The Yellow Shark (1993)
2 - Dog Breath Variations 2:07
3 - Uncle Meat 3:24
4 - Outrage At Valdez 3:27
5 - Times Beach II 7:30
6 - III Revised 1:45
7 - The Girl In The Magnesium Dress 4:33
8 - Be-Bop Tango 3:43
9 - Ruth Is Sleeping 5:56
10 - None Of The Above 2:16
11 - Pentagon Afternoon 2:27
12 - Questi Cazzi Di Piccione 3:03
13 - Times Beach III 4:25
14 - Food Gathering In Post-Industrial America, 1992 2:48
15 - Welcome To The United States 6:42
16 - Pound For A Brown 2:12
17 - Exercise #4 1:37
18 - Get Whitey 7:00
19 - G-Spot Tornado 5:17
Dernier coup d'éclat d'un génie fatigué. "The Yellow shark" parait en 1993, juste avant que Frank Zappa ne passe de l'autre côté de cette barrière qui nous terrorise tous quoiqu'on en dise.
_ _ _
▶ _Consignes_:
1. D'après le texte sur l'album The Yellow Shark, répondez par oui ou par non à chaque affirmation, en citant les mots du texte qui permettent de trancher : (a) l'album paraît en 1993 ; (b) le morceau « Get Whitey » dure 5:17 ; (c) « Ruth Is Sleeping » est le neuvième morceau.
2. Poursuivez le texte sur l'album The Yellow Shark à la suite de sa dernière phrase.

▶ _Données extraites_:
_ _ _
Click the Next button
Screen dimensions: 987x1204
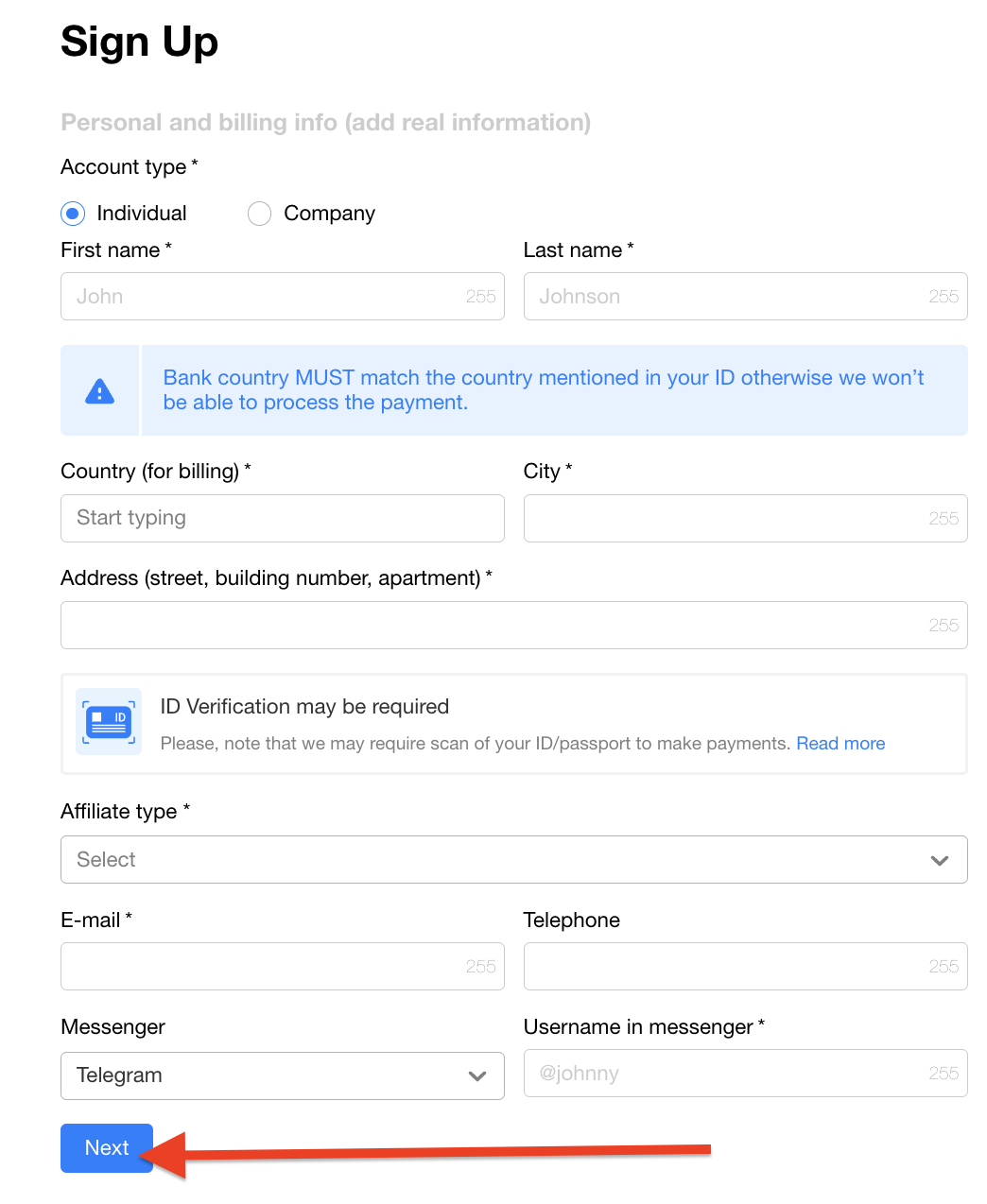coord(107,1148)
_ _ _
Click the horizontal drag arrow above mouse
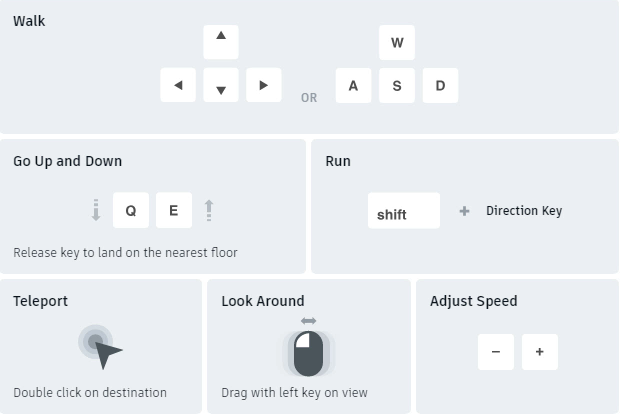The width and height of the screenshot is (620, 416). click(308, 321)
_ _ _
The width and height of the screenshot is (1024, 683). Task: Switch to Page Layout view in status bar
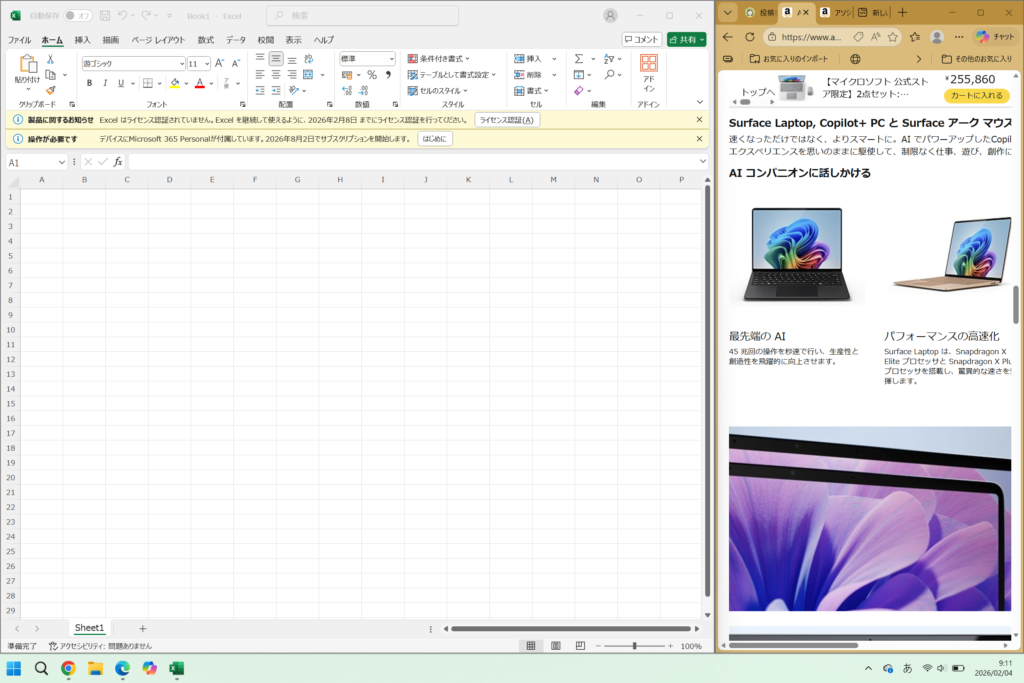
_ _ _
▶ _Réponses_:
1.
(a) Oui : « "The Yellow shark" parait en 1993 ».
(b) Non : « 18 - Get Whitey 7:00 ».
(c) Oui : « 9 - Ruth Is Sleeping 5:56 ».

2.
Bouffé par cette saloperie de crabe, Zappa tourne un visage amaigri et grave sur la photo de pochette et pourtant, l'homme n'a jamais été aussi heureux car il vient d'accomplir son rêve de gosse : devenir chef d'orchestre.
"The Yellow Shark" est un album de musique contemporaine joué par 26 musiciens avec Frank Zappa comme conducteur d'orchestre.
Très exactement un mois et deux jours après nous avoir effectué cette dernière livraison, Frank Zappa tire sa révérence à seulement 53 ans.
Le discours d'"Intro" de Zappa déclenche quelques rires dans la salle. Si la voix semble un tantinet fatiguée par la maladie, l'humour est toujours là. Des cuivres grondent sur "Dog Breath Variations", deux minutes
pendant lesquelles tout devient possible dans un monde dessiné par Zappa. "Uncle Meat" offre un panorama en technicolor d'une musique emphatique et grandiose portée à son terme par une salve d'applaudissements d'un public
déjà en extase.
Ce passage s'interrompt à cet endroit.